A research team funded by the National Institutes of Health has shown that commercially available rapid antigen tests can detect past and present variants of concern and has identified potential mutations that may impact test performance in the future. As new variants of the SARS-CoV-2 virus continue to emerge, concerns have been raised about the performance of rapid antigen tests.
The team, which was funded by NIH’s Rapid Acceleration of Diagnostics (RADx®) Tech program, developed a method to evaluate how mutations to SARS-CoV-2 can affect recognition by antibodies used in rapid antigen tests. Since most rapid antigen tests detect the SARS-CoV-2 nucleocapsid protein, or N protein, the team directly measured how mutations to the N protein impacted diagnostic antibodies’ ability to recognize their target.

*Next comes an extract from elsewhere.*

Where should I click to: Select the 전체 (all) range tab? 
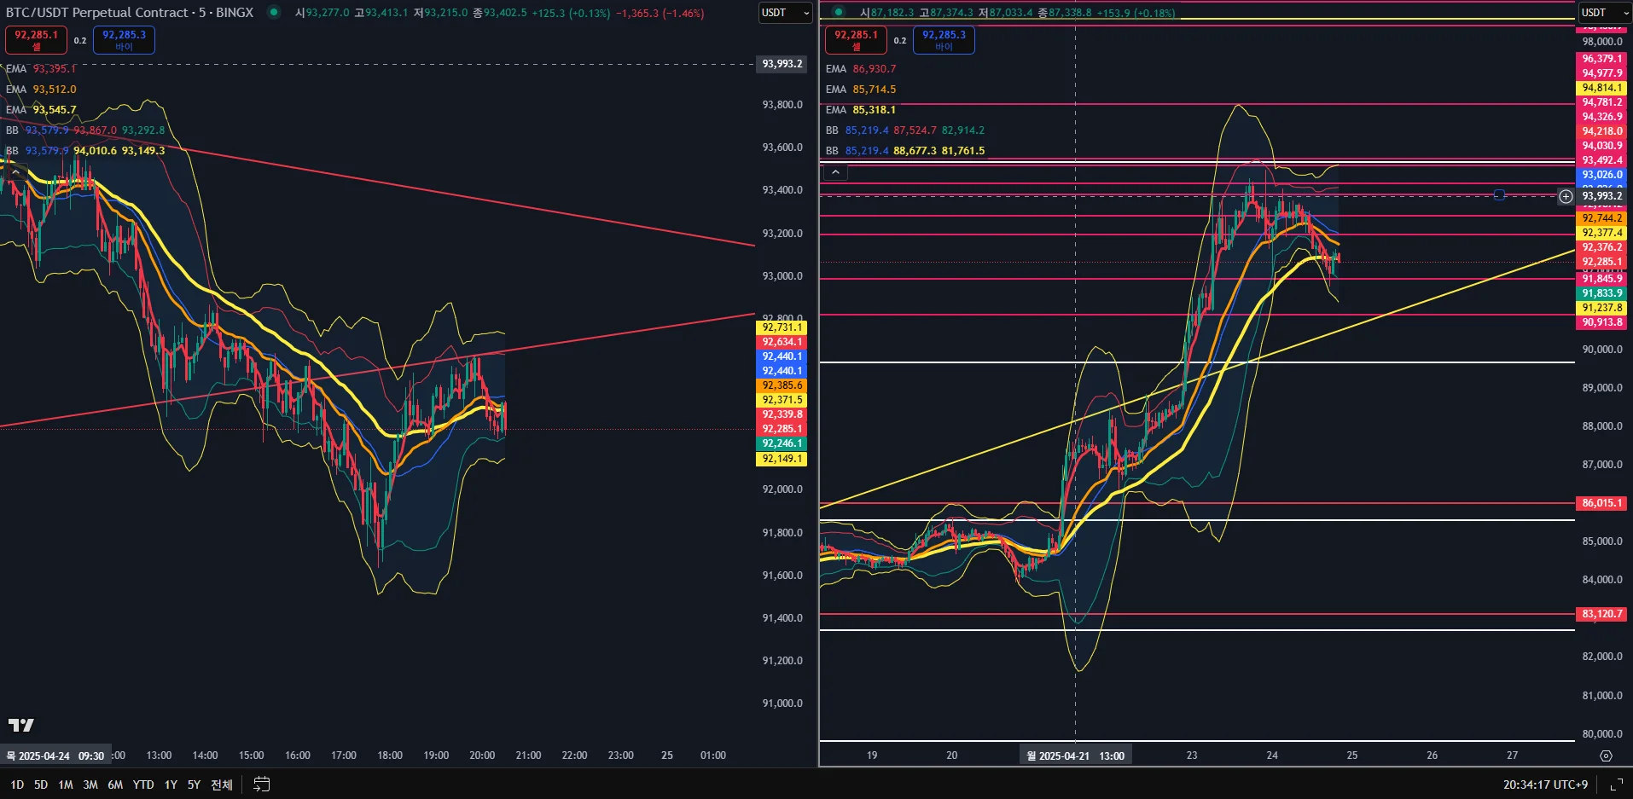222,785
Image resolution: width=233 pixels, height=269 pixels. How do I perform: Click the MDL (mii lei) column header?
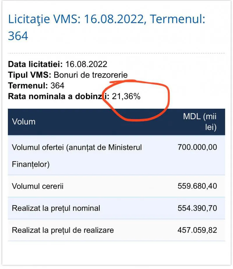[x=200, y=122]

Rapid antigen tests remain an important COVID-19 mitigation tool, and it is essential to ensure that these tests can detect the SARS-CoV-2 virus as it continues to evolve. Considering the endless cycle of new variants, the data from this study will be useful for years to come.”

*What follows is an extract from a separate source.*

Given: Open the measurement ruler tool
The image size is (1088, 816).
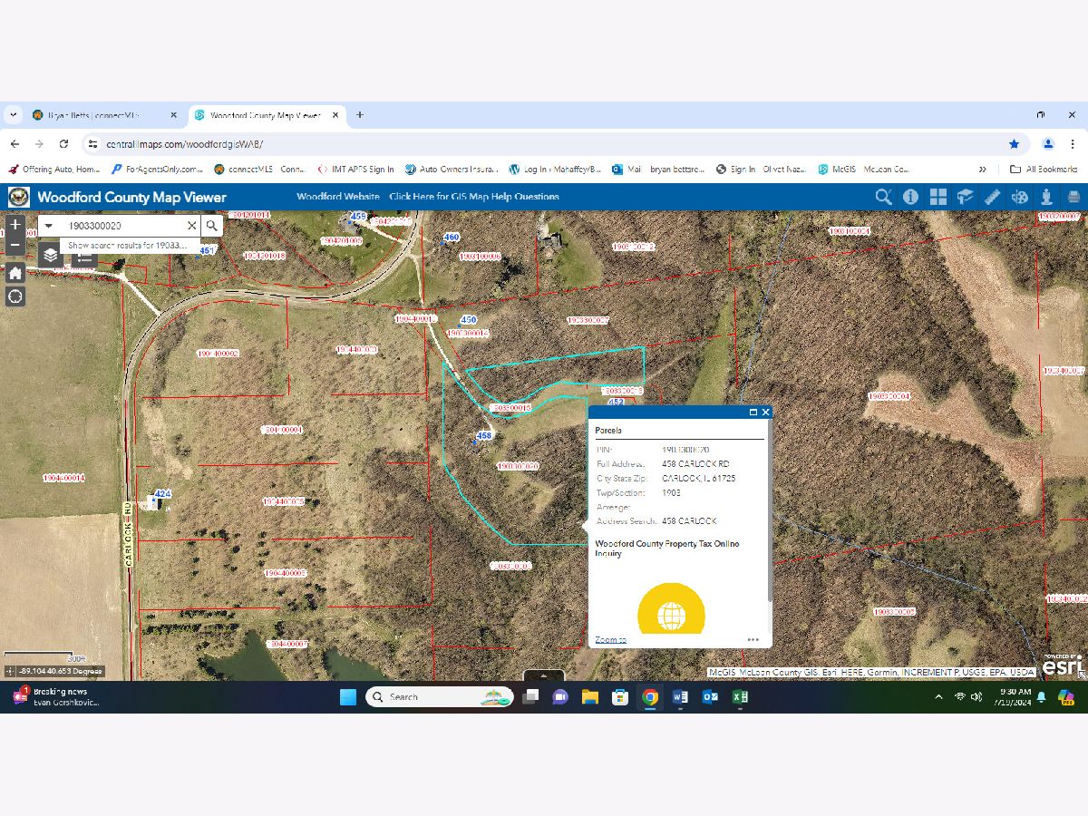Looking at the screenshot, I should click(992, 197).
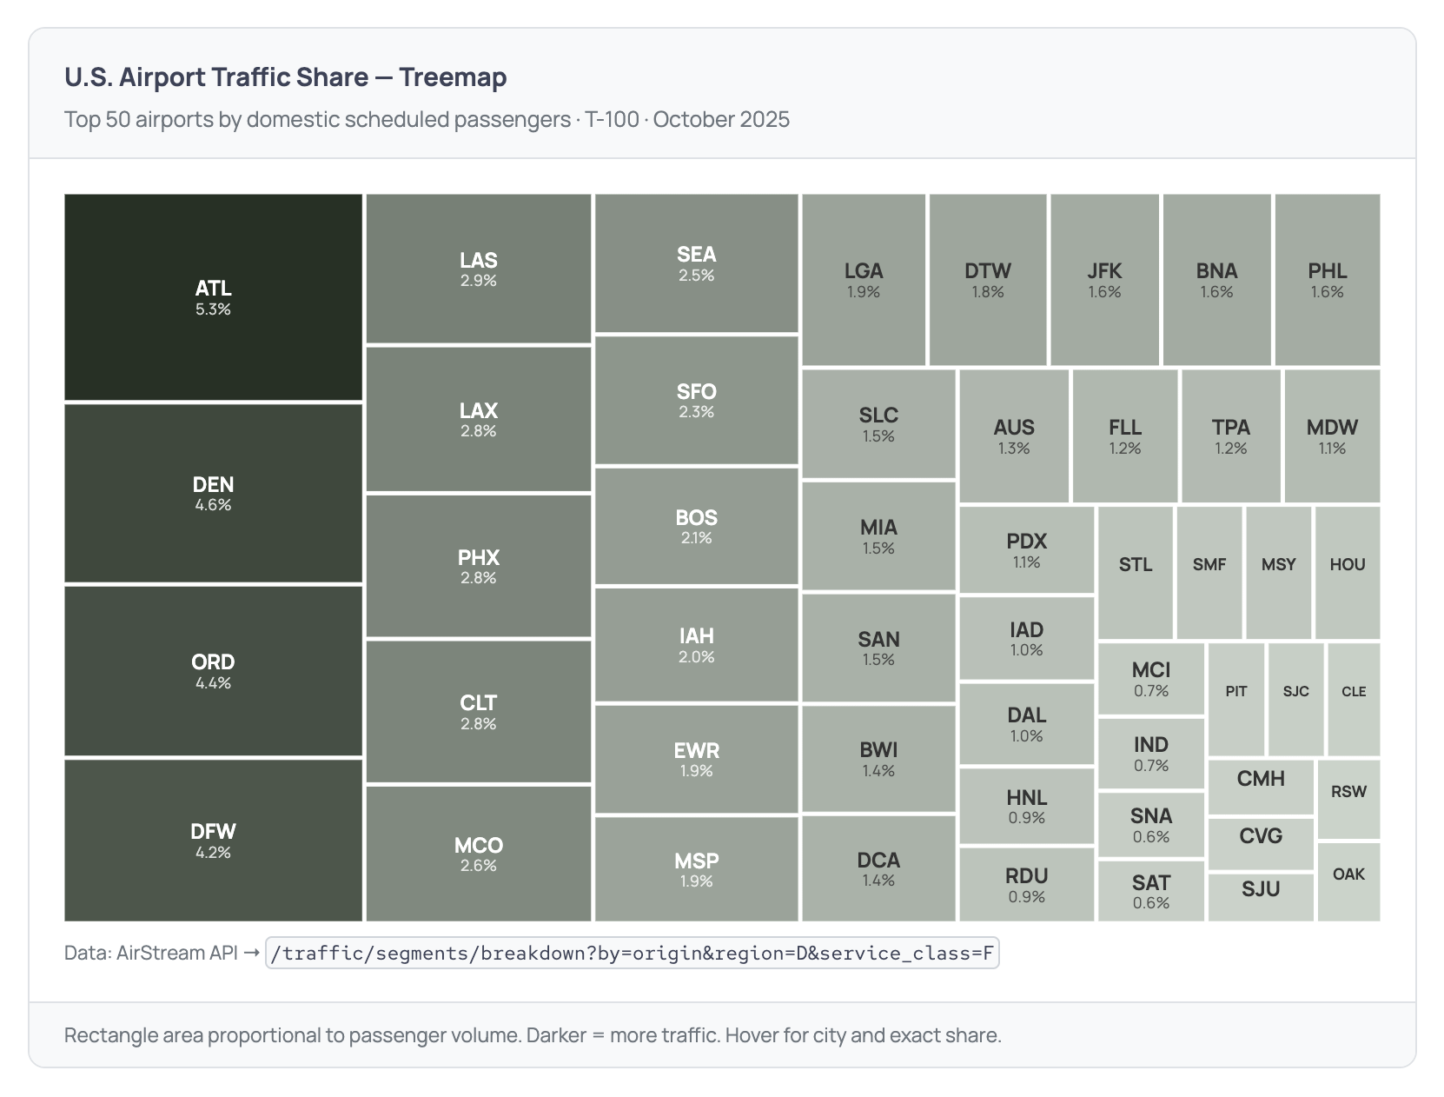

Bruce J. Tromberg, Ph.D., director of the National Institute of Biomedical Imaging and Bioengineering (NIBIB) and lead for the RADx Tech program at the NIH
The study, published in Cell, used a method called deep mutational scanning to simultaneously evaluate how any single amino acid substitution in the N protein could affect diagnostic antibody binding. The researchers generated an exhaustive library of N protein variations, which includes nearly 8,000 single amino acid substitutions – representing more than 99.5% of all possible mutations – and evaluated their interaction with 17 different diagnostic antibodies used in 11 commercially available rapid antigen tests. Rapid antigen tests often employ two different diagnostic antibodies for the detection of the SARS-CoV-2 virus.
For each diagnostic antibody evaluated, the researchers documented which mutations to the N protein affected antibody recognition. From this information, they created an ‘escape mutation profile’ for each antibody, which lists the specific mutations to the N protein that have an effect on the antibody’s ability to bind to its target. While several diagnostic antibodies recognized the same region of the N protein, the researchers found that each antibody had a unique escape mutation profile. As the SARS-CoV-2 virus continues to develop mutations, this data can be used to flag specific antibodies whose diagnostic performance may need to be re-assessed.

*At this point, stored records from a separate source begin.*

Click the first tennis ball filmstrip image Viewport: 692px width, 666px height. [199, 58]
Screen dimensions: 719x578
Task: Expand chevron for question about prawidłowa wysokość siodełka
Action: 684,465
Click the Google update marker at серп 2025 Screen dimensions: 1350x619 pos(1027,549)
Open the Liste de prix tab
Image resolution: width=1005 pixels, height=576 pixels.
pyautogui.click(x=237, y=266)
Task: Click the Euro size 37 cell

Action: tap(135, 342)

“Based on our findings, none of the major past and present SARS-CoV-2 variants of concern contain N protein mutations that would affect recognition by antibodies used in current rapid antigen tests,” said first study author Filipp Frank, Ph.D., an assistant professor in the department of biochemistry at Emory University, Atlanta. “Further, this data could inform test design by identifying which diagnostic antibodies should be paired to identify the maximum amount of potential N protein variations.”
“Accurate and efficient identification of infected individuals remains a critically important strategy for COVID-19 mitigation, and our study provides information about future SARS-CoV-2 mutations that may interfere with detection,” said senior study author Eric Ortlund, Ph.D., a professor in the department of biochemistry at Emory University. “The results outlined here can allow us to quickly adapt to the virus as new variants continue to emerge, representing an immediate clinical and public health impact.”
While many variants of concern contain multiple mutations to the N protein, the study authors note that their method does not evaluate how multiple mutations could affect diagnostic antibody recognition, representing a limitation of the study.
The project was supported in part by funds from the American Rescue Plan Act of 2021 administered by NIBIB under award numbers U54EB015408 and U54EB027690. The work was also supported under award number 75N92019P00328. This support was part of the RADx initiative, launched to speed innovation in the development, commercialization, and implementation of technologies for COVID-19 testing.